= THE TASK =
Please write out the records below word for word, from the start up to and including the line with "point(69,282)". Leave the pictures out.

= SUPPLIED RECORDS =

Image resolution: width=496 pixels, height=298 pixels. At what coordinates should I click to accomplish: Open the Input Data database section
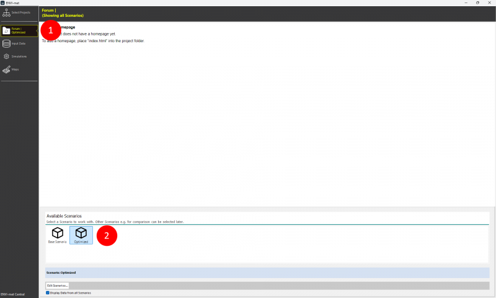coord(19,43)
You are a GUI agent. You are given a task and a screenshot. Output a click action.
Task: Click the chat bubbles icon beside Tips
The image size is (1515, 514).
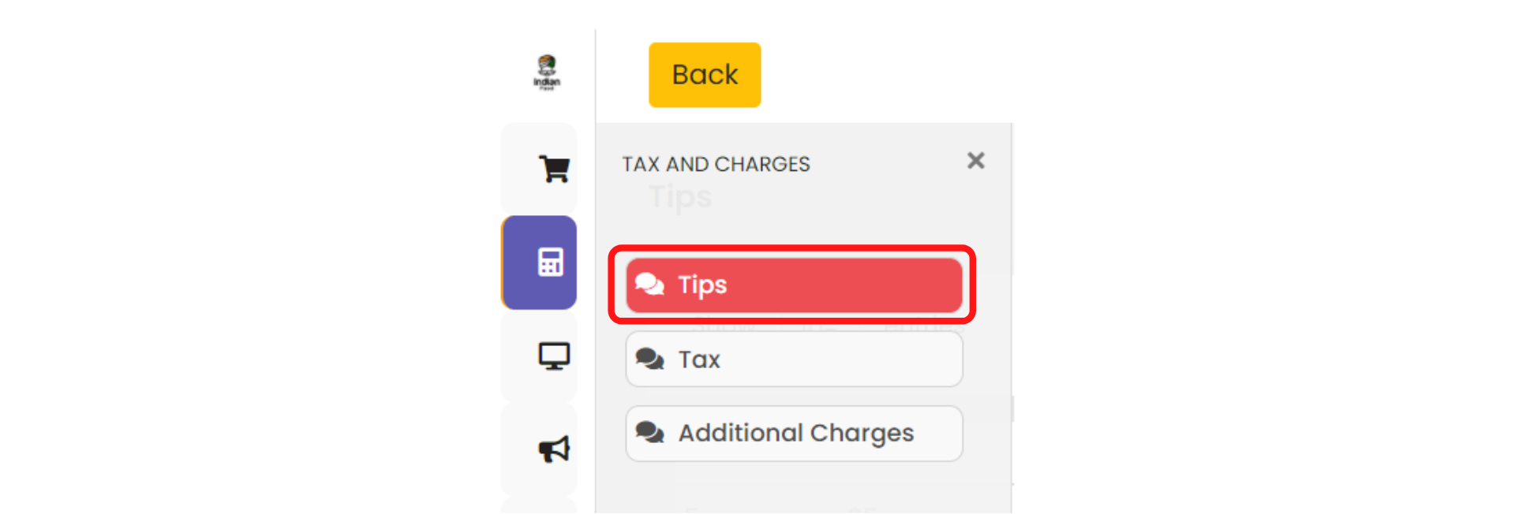[x=649, y=284]
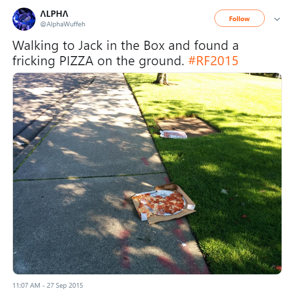
Task: Click the pepperoni pizza in the photo
Action: point(161,203)
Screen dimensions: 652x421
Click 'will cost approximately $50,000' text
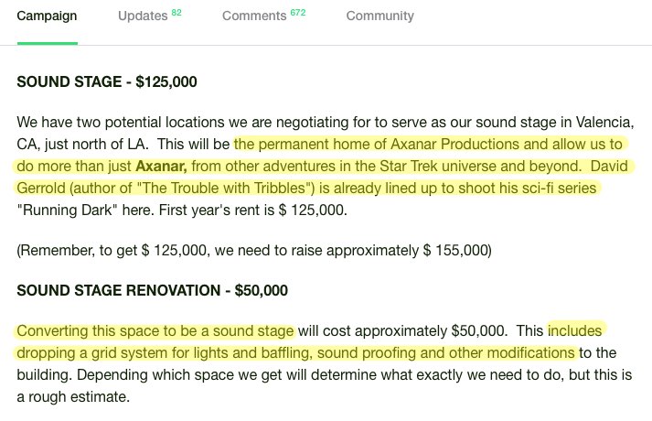point(402,331)
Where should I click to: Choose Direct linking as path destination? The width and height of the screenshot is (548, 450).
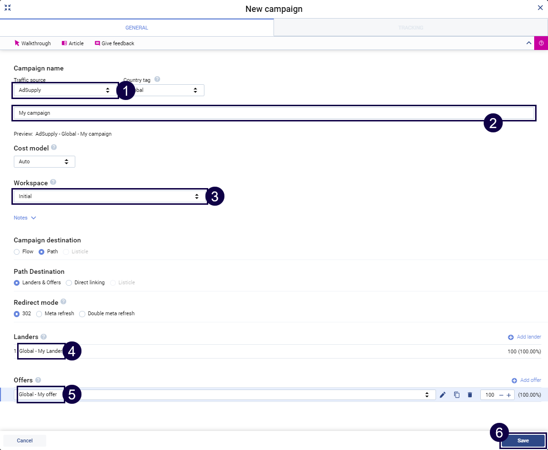point(69,282)
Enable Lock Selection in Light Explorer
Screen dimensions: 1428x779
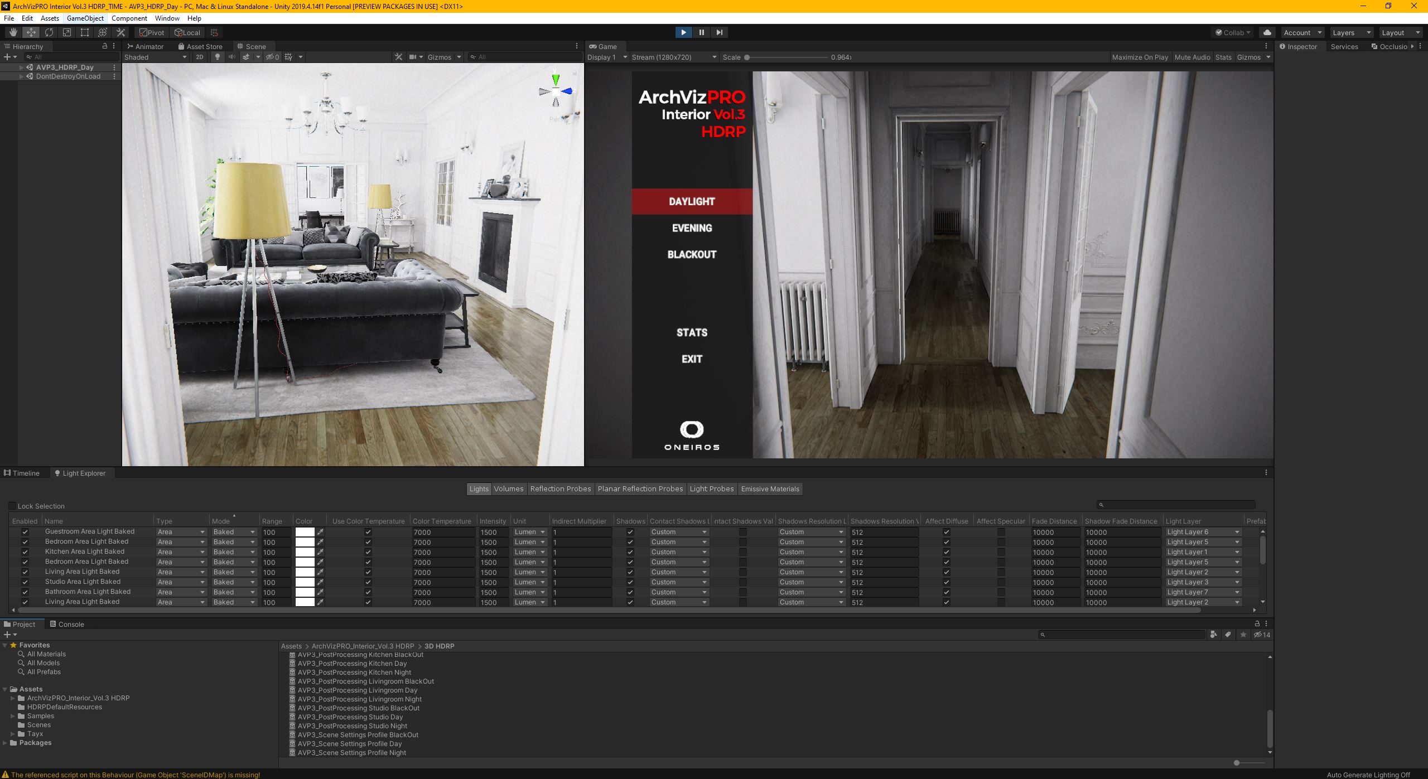12,505
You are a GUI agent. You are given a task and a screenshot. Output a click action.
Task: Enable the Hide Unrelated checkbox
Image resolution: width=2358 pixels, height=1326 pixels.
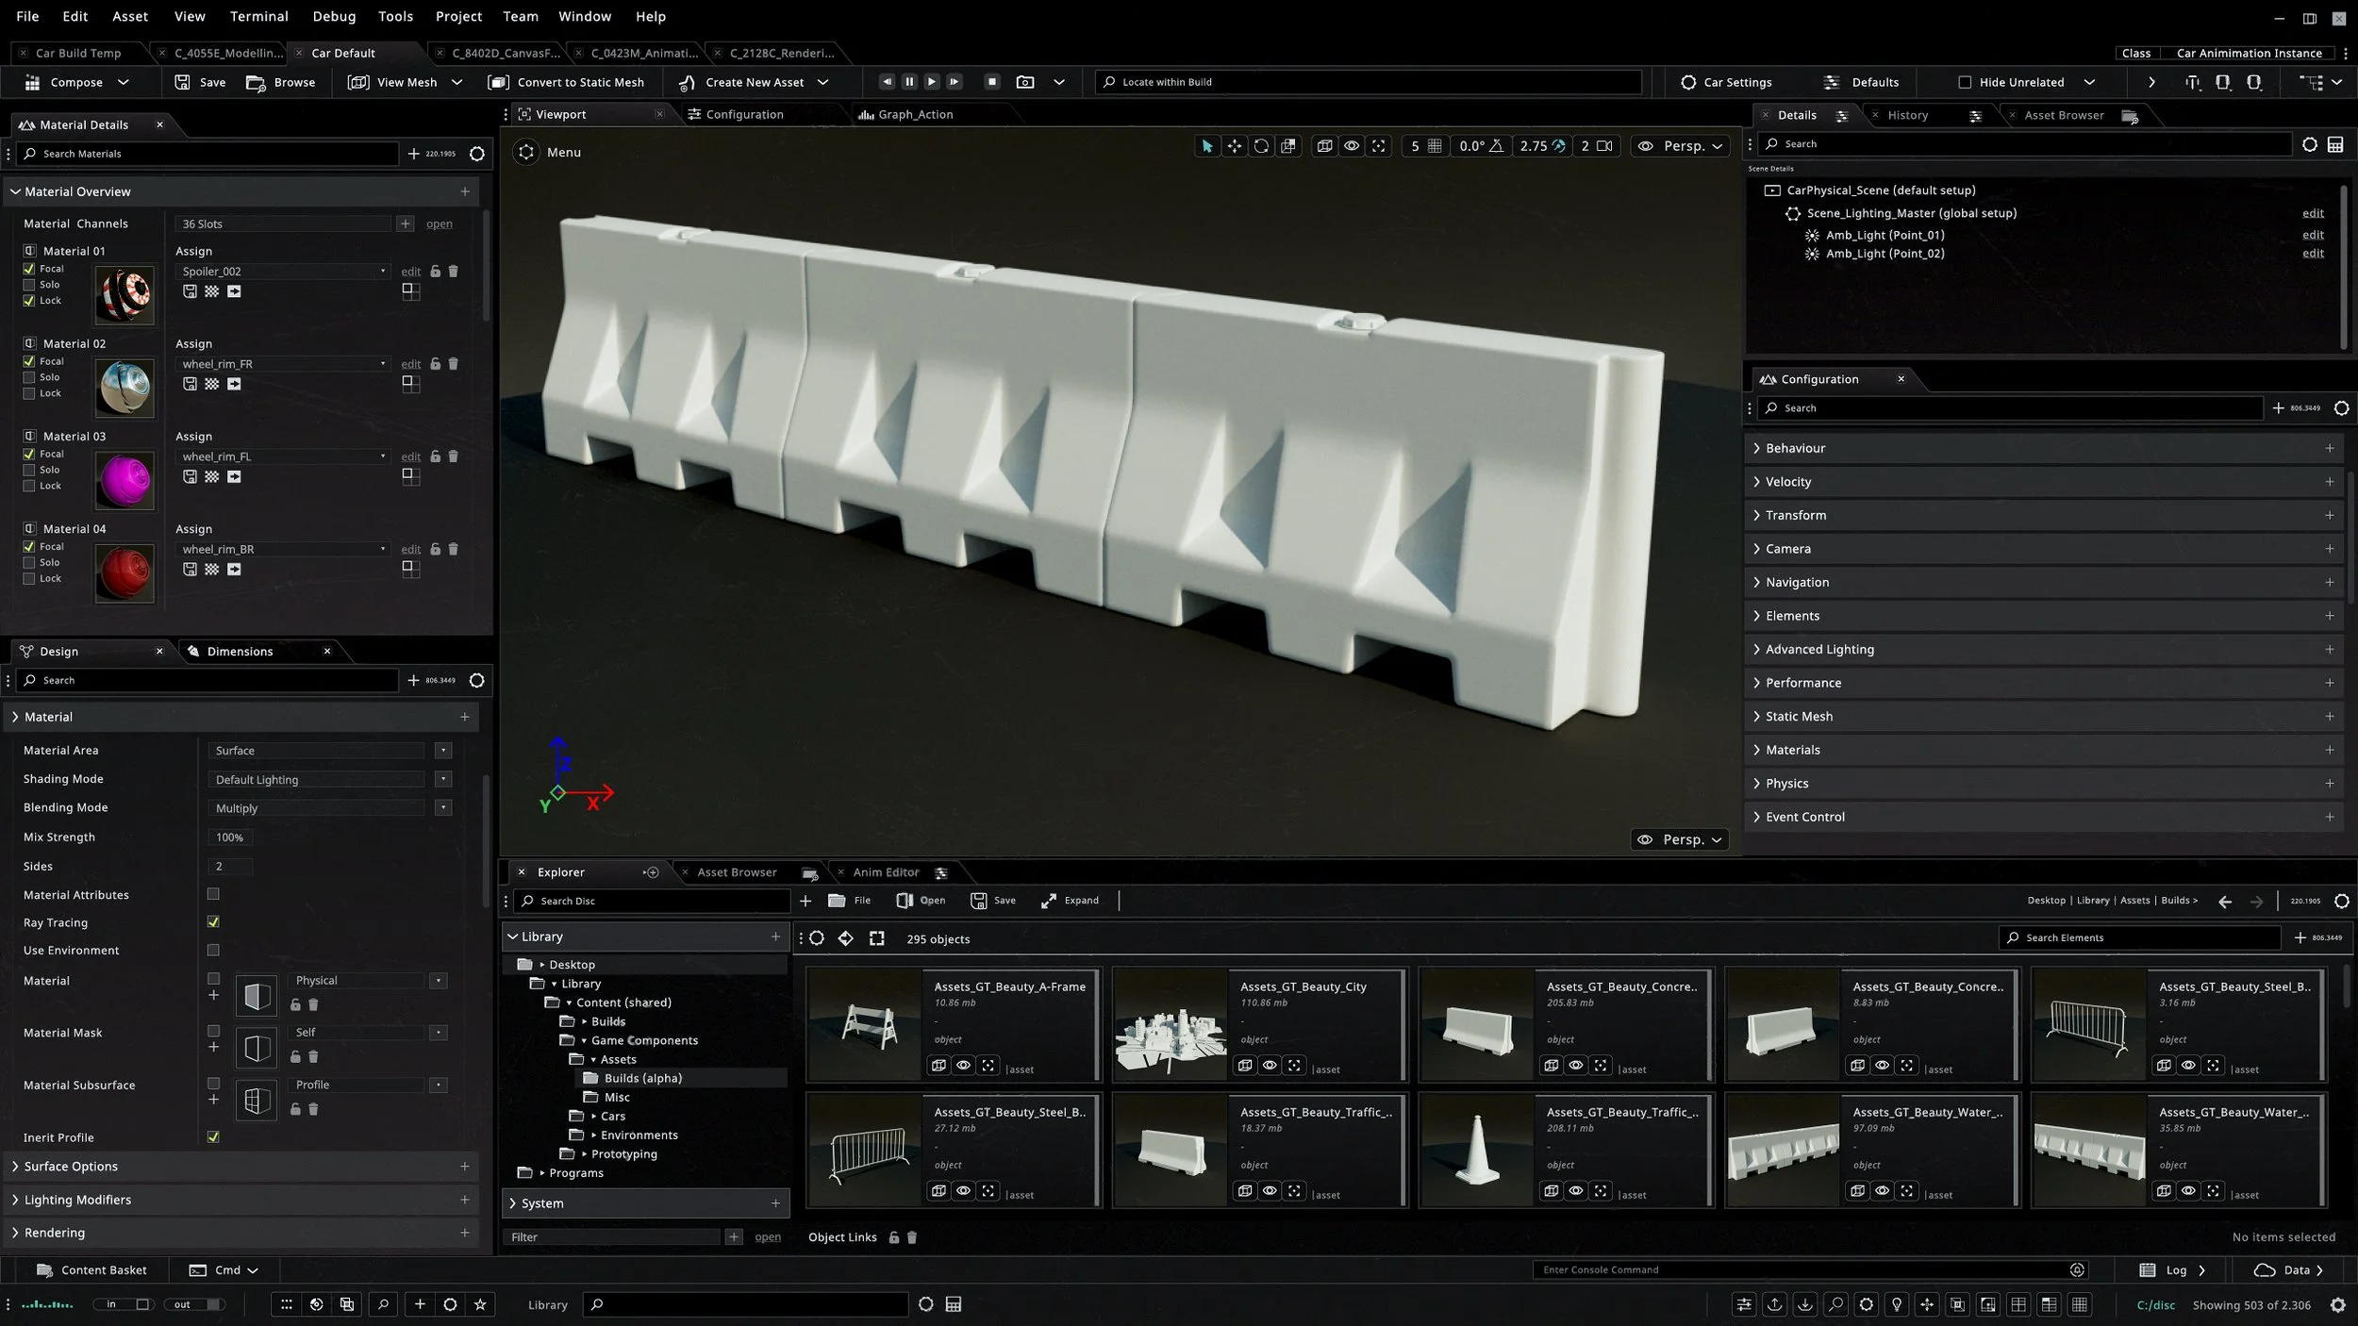(x=1965, y=82)
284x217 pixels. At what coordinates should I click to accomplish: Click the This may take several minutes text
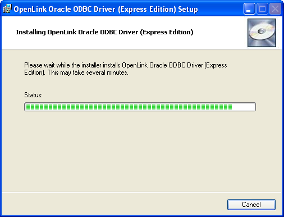tap(88, 73)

= CORRECT ANSWER =
Image resolution: width=496 pixels, height=298 pixels. At what coordinates should I click to accomplish: Open the Input Data database section
coord(19,43)
You are a GUI agent. You are given a task and a screenshot. Output a click action.
Task: Click the chat bubbles icon beside Tips
The image size is (1515, 514).
[x=649, y=284]
Task: Click the pepperoni pizza in the photo
Action: point(161,203)
Screen dimensions: 652x421
Click 'will cost approximately $50,000' text
point(402,331)
Where should I click to: Choose Direct linking as path destination? The width and height of the screenshot is (548, 450).
point(69,282)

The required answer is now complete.